TASK |
The task requires repeating, word for word, the lines from the one with "Where should I" through the end of the material, leaving out all pictures.

SUPPLIED MATERIAL |
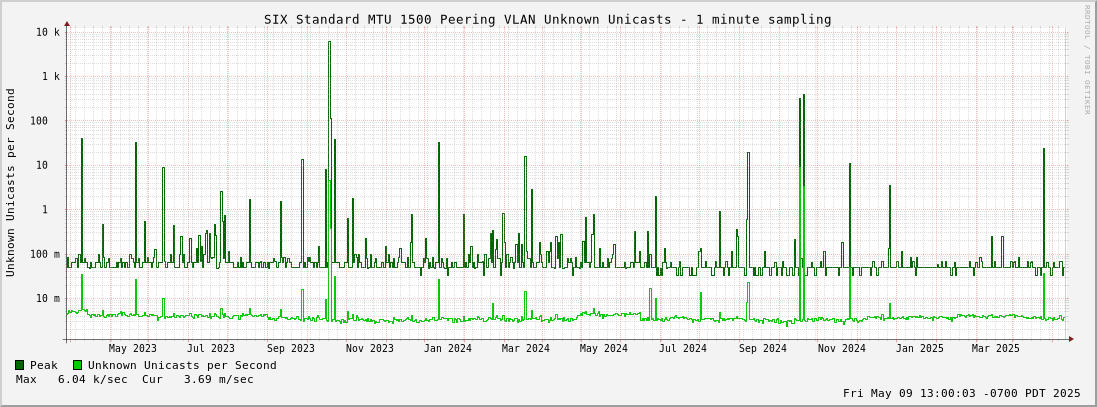Select the RRDTOOL / TOBI OETIKER watermark

(1087, 60)
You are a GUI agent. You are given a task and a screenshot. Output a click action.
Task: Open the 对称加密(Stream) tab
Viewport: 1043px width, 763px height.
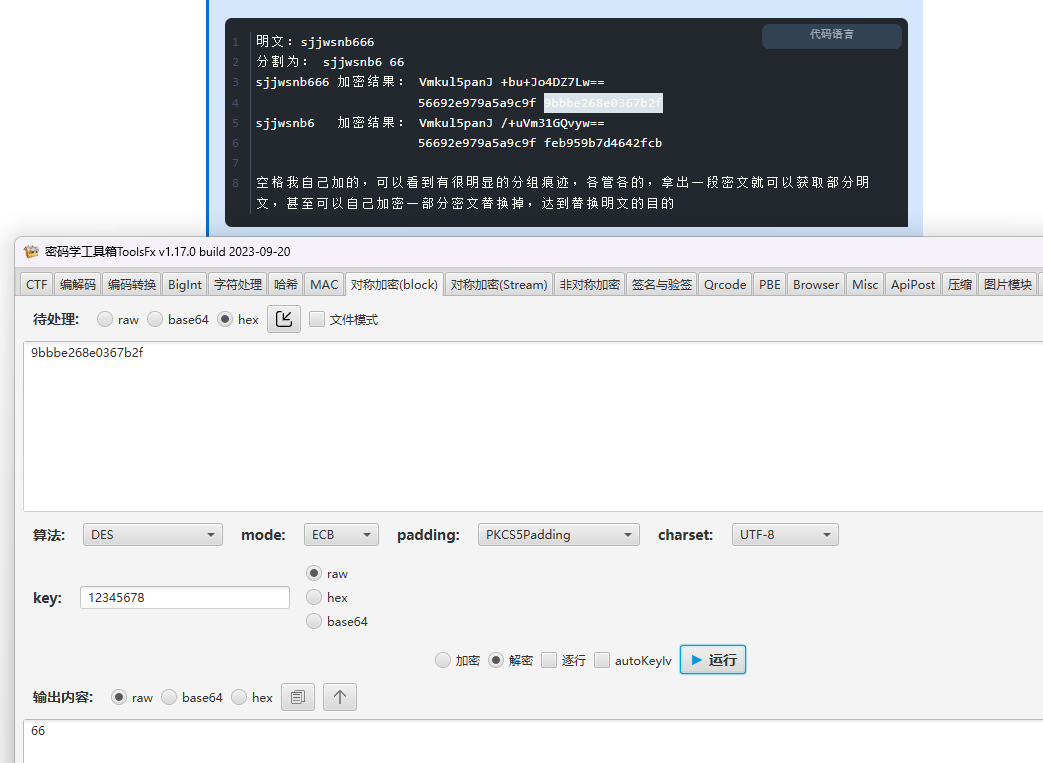click(499, 284)
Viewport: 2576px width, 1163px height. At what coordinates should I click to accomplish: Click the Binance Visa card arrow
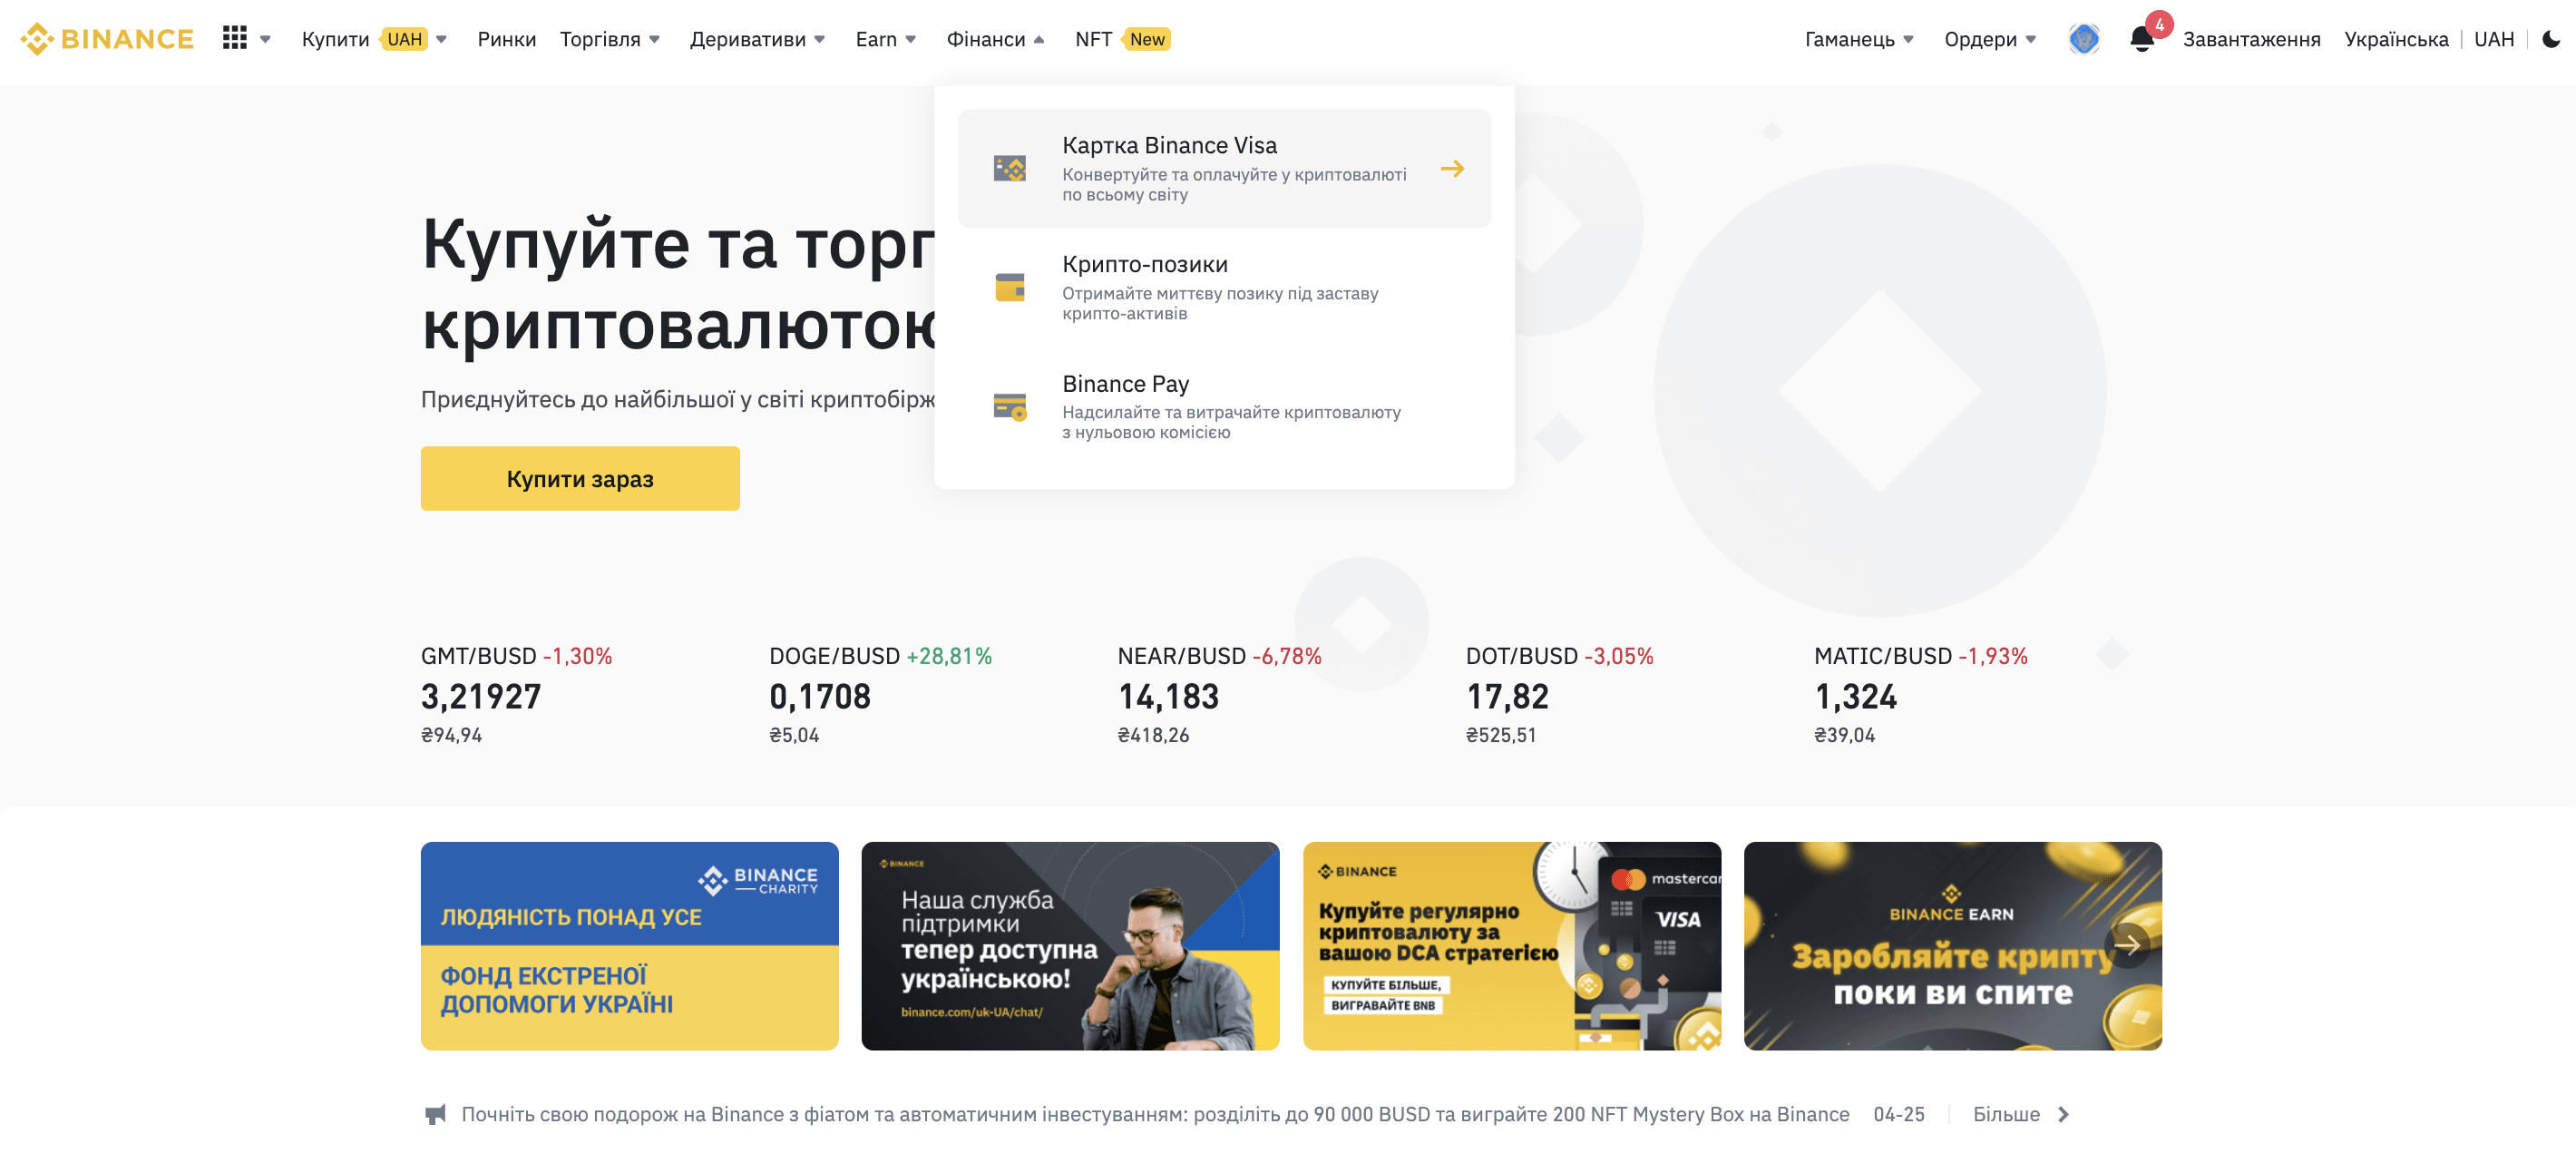tap(1452, 169)
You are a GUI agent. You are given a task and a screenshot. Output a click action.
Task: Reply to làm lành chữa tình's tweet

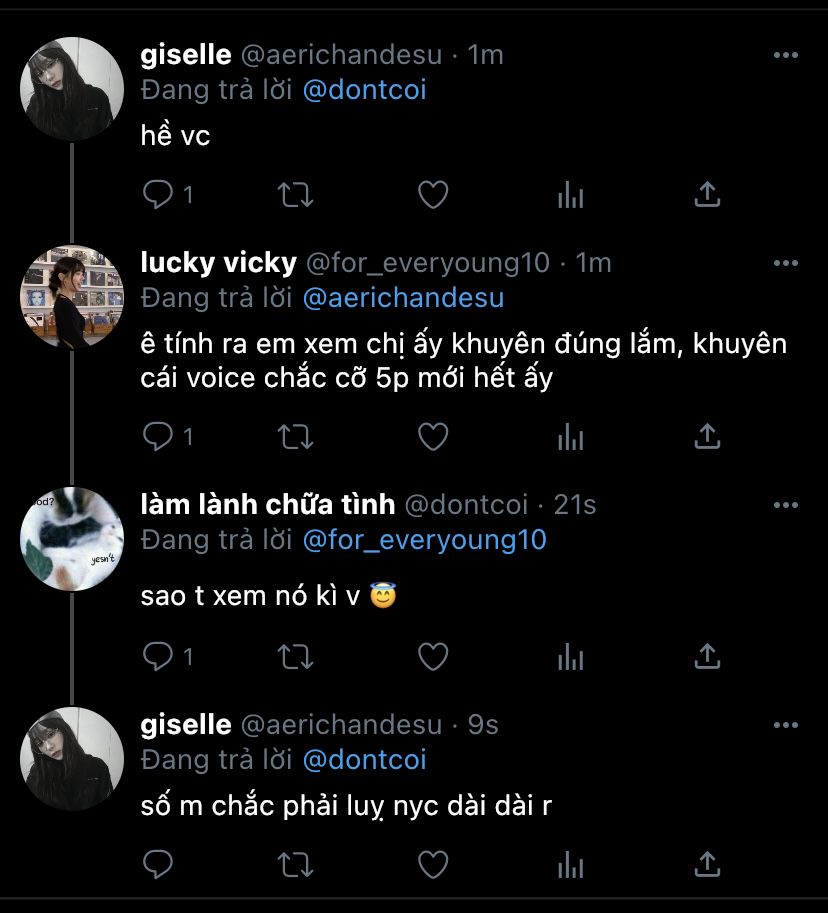point(158,656)
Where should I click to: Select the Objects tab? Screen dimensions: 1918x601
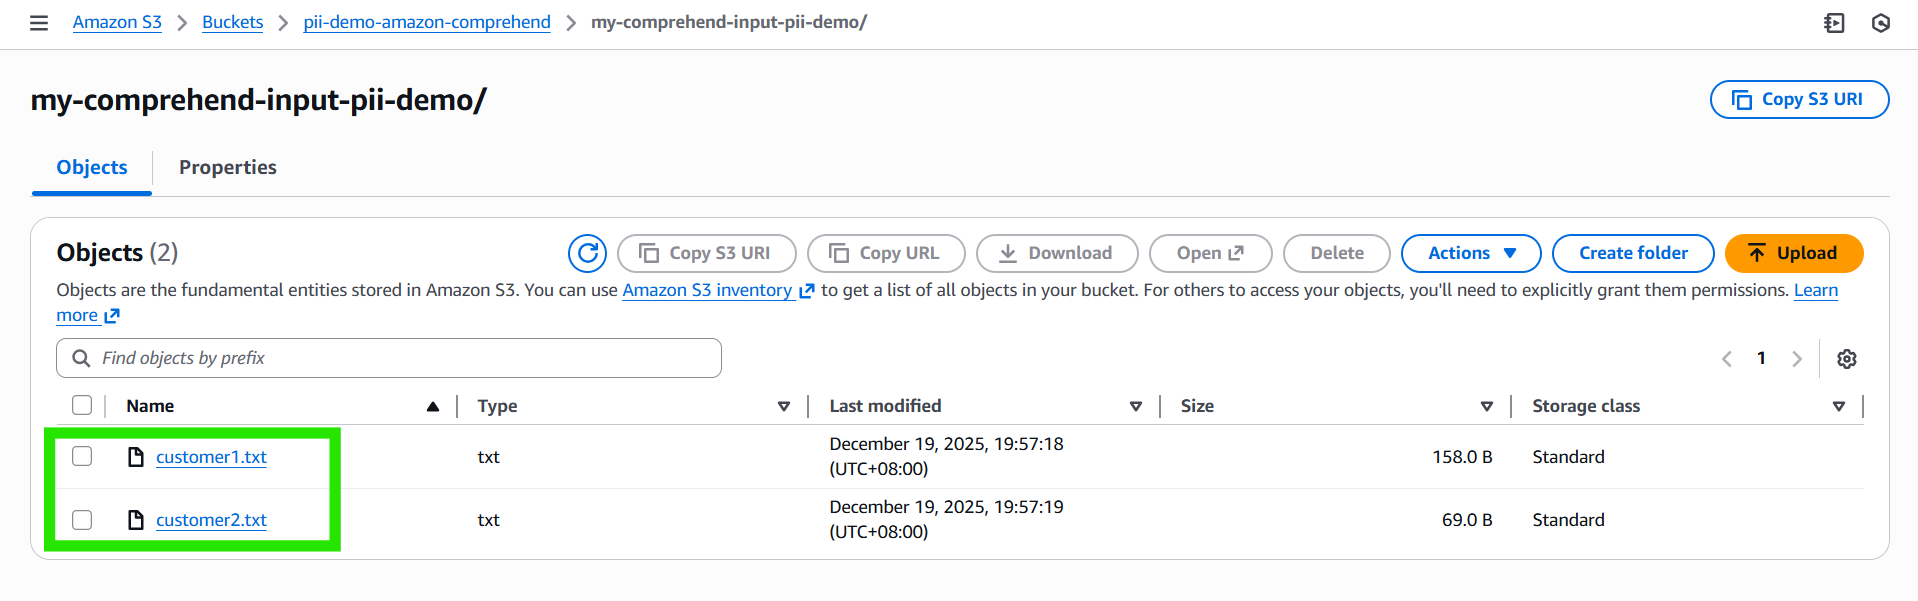[91, 167]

ANSWER TO THIS PROBLEM |
Where should I click to: Select the Objects tab? Screen dimensions: 1918x601
[91, 167]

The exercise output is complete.